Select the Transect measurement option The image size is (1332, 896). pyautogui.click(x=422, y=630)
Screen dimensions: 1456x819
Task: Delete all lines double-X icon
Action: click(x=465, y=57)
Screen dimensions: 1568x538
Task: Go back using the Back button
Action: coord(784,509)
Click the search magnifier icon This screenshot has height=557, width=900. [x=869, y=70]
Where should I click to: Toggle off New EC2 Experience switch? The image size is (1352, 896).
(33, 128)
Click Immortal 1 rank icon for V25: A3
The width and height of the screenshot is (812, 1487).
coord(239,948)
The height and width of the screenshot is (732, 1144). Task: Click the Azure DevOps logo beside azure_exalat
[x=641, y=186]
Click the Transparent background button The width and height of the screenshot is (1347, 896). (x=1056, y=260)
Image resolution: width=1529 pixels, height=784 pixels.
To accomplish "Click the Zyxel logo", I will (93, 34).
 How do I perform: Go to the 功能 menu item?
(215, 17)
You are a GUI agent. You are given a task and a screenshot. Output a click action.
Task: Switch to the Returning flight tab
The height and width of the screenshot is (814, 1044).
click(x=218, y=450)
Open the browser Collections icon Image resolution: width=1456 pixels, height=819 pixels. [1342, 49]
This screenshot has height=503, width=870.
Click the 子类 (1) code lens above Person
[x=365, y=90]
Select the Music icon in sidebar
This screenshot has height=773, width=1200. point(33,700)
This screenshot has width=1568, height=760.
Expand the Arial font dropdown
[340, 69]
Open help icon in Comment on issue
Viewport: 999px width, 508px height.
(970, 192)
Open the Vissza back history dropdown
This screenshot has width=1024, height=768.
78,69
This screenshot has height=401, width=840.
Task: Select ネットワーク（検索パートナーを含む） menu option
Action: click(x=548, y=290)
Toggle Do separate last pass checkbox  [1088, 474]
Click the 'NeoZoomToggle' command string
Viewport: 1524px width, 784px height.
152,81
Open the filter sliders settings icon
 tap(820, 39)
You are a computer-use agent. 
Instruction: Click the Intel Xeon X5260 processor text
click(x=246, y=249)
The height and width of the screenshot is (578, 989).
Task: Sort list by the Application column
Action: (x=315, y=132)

-=-=-=-=-

__Task instructions__. In the lines above, switch "search magnifier" to "magnifying glass" and leave everything else unchanged.

__The solution__.
Select the Transect measurement option The image size is (1332, 896). pyautogui.click(x=422, y=630)
Screen dimensions: 1456x819
Task: Delete all lines double-X icon
Action: click(x=465, y=57)
Screen dimensions: 1568x538
Task: Go back using the Back button
Action: coord(784,509)
Click the magnifying glass icon This screenshot has height=557, width=900. [x=869, y=70]
Where should I click to: Toggle off New EC2 Experience switch? The image size is (1352, 896).
(33, 128)
Click Immortal 1 rank icon for V25: A3
The width and height of the screenshot is (812, 1487).
coord(239,948)
The height and width of the screenshot is (732, 1144). Task: Click the Azure DevOps logo beside azure_exalat
[x=641, y=186]
Click the Transparent background button The width and height of the screenshot is (1347, 896). (x=1056, y=260)
Image resolution: width=1529 pixels, height=784 pixels.
To accomplish "Click the Zyxel logo", I will (93, 34).
 How do I perform: Go to the 功能 menu item?
(215, 17)
You are a GUI agent. You are given a task and a screenshot. Output a click action.
Task: Switch to the Returning flight tab
The height and width of the screenshot is (814, 1044).
click(x=218, y=450)
Open the browser Collections icon Image resolution: width=1456 pixels, height=819 pixels. [1342, 49]
This screenshot has height=503, width=870.
Click the 子类 (1) code lens above Person
[x=365, y=90]
Select the Music icon in sidebar
This screenshot has height=773, width=1200. point(33,700)
This screenshot has width=1568, height=760.
Expand the Arial font dropdown
[340, 69]
Open help icon in Comment on issue
Viewport: 999px width, 508px height.
(970, 192)
Open the Vissza back history dropdown
This screenshot has width=1024, height=768.
78,69
This screenshot has height=401, width=840.
Task: Select ネットワーク（検索パートナーを含む） menu option
Action: click(x=548, y=290)
Toggle Do separate last pass checkbox  [1088, 474]
Click the 'NeoZoomToggle' command string
Viewport: 1524px width, 784px height.
152,81
Open the filter sliders settings icon
 tap(820, 39)
You are a computer-use agent. 
Instruction: Click the Intel Xeon X5260 processor text
click(x=246, y=249)
The height and width of the screenshot is (578, 989).
Task: Sort list by the Application column
Action: (x=315, y=132)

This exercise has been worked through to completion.